Directions: Leaving every picture out, please return exactly the lines from the top of the material below through the line with "Click Giannis OTravoltas display name", both included.

===== Material provided =====

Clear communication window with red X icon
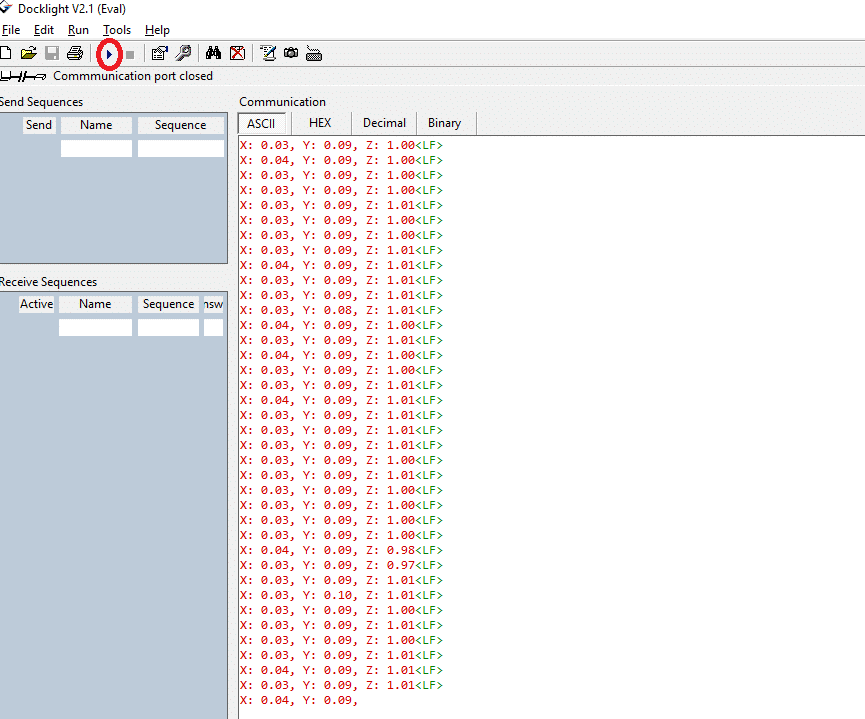The height and width of the screenshot is (719, 865). [237, 53]
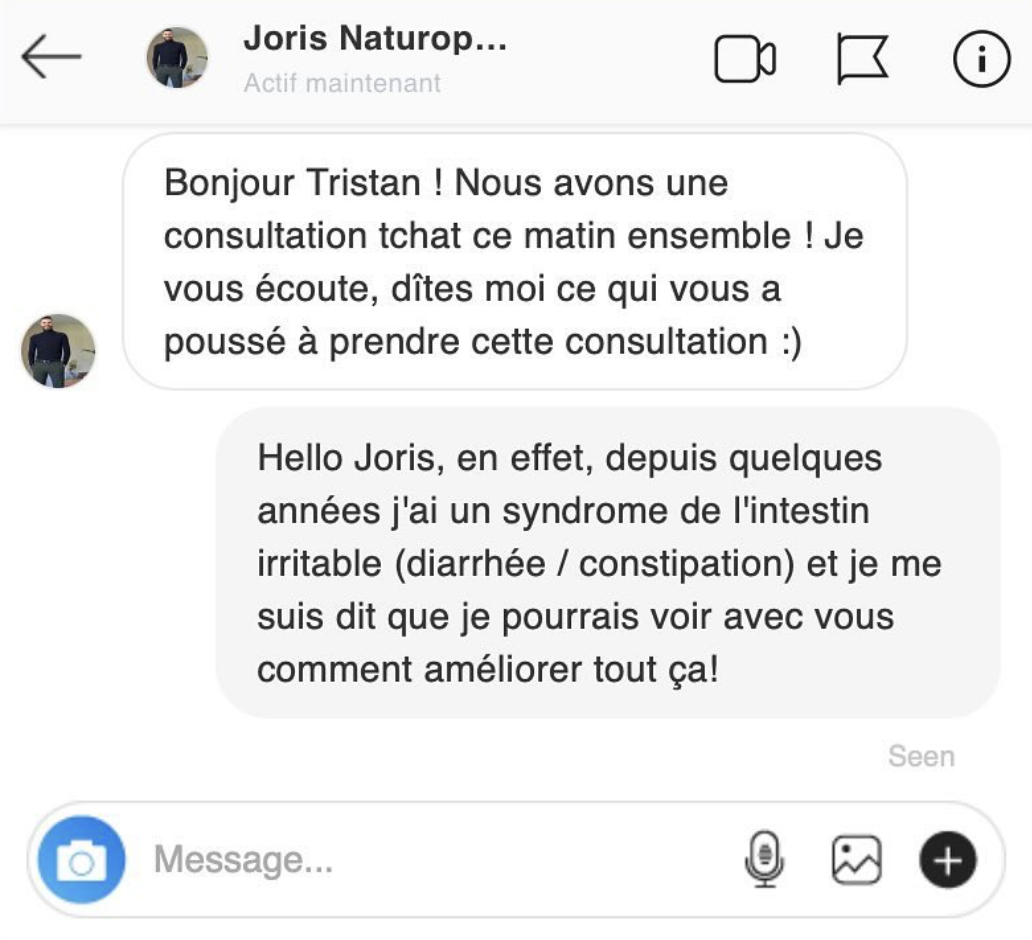Select the "Hello Joris" reply bubble
Screen dimensions: 1032x940
click(608, 563)
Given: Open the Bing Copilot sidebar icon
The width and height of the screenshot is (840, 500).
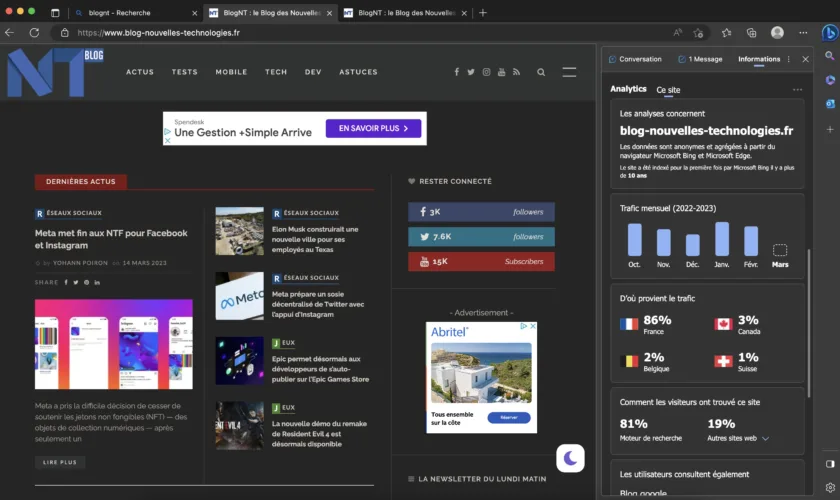Looking at the screenshot, I should click(829, 32).
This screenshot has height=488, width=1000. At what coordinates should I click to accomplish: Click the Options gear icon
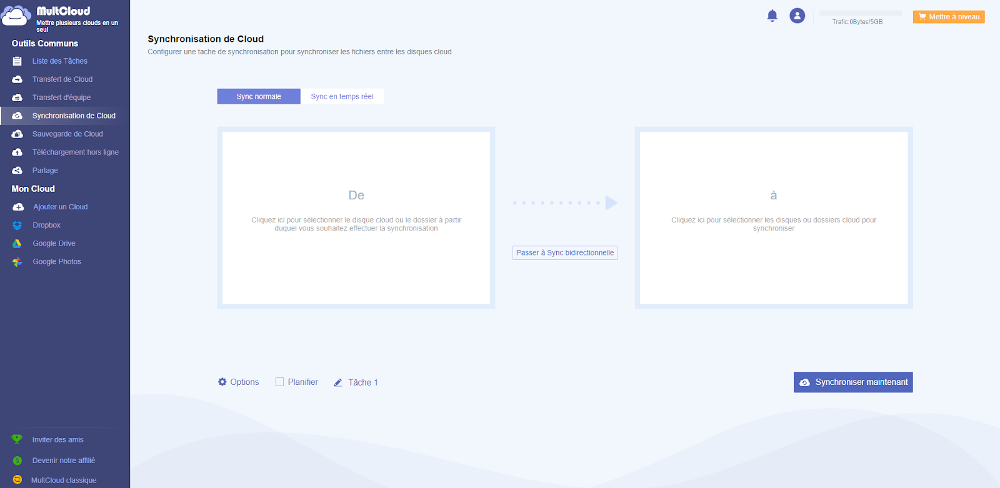222,382
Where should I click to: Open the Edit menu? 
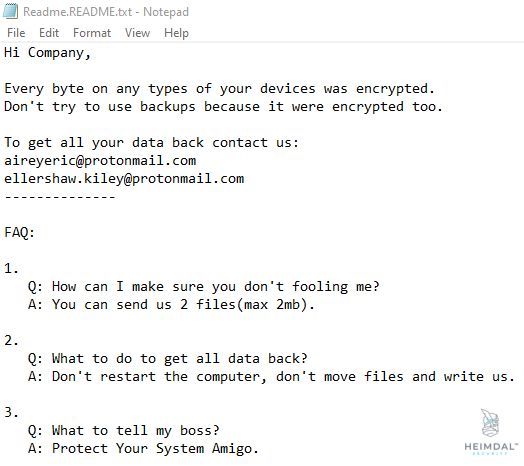[49, 33]
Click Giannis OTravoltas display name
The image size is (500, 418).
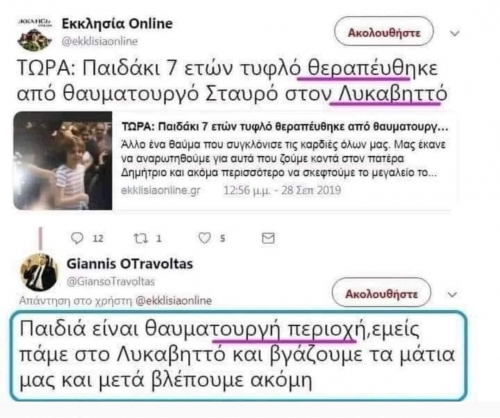[x=130, y=264]
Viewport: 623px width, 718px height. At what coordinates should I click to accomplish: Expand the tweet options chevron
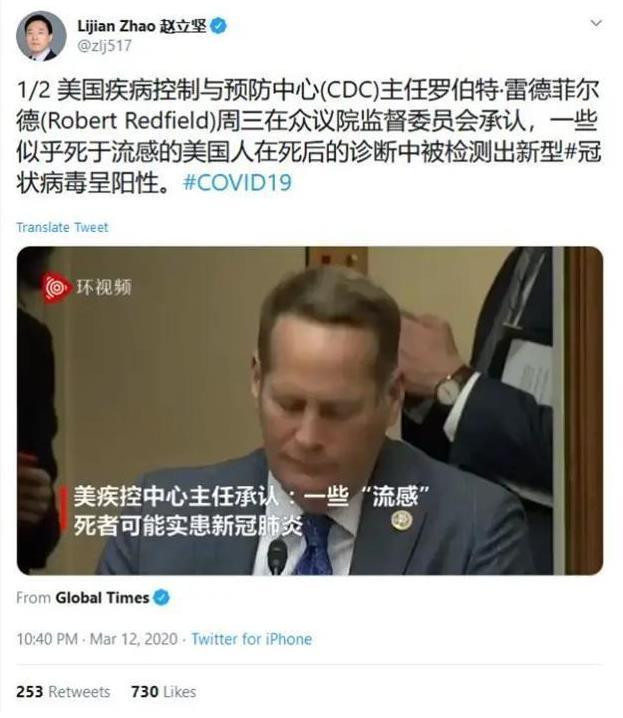coord(596,23)
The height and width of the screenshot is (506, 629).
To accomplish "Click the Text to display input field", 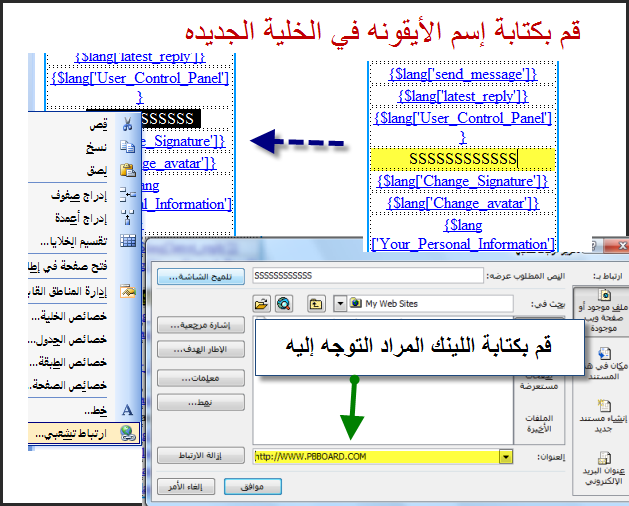I will 367,275.
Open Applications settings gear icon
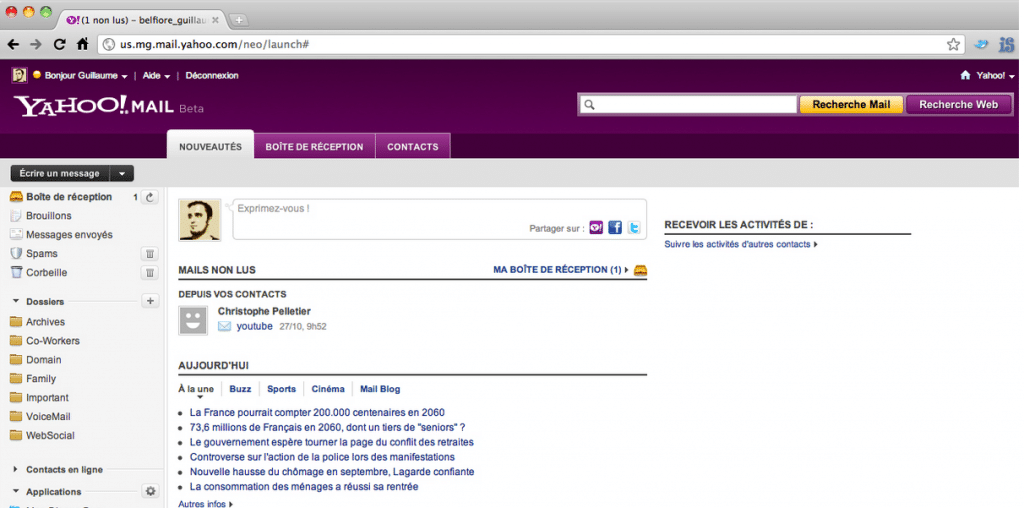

=====

Completed task:
Clear communication window with red X icon
The height and width of the screenshot is (719, 865). [237, 53]
Select the "Hello Joris" reply bubble
Screen dimensions: 1032x940
click(608, 563)
Given: Open the Bing Copilot sidebar icon
The width and height of the screenshot is (840, 500).
Looking at the screenshot, I should click(829, 32).
This screenshot has height=488, width=1000. At what coordinates should I click to accomplish: Click the Options gear icon
222,382
Where should I click to: Open the Edit menu? 
[49, 33]
Click Giannis OTravoltas display name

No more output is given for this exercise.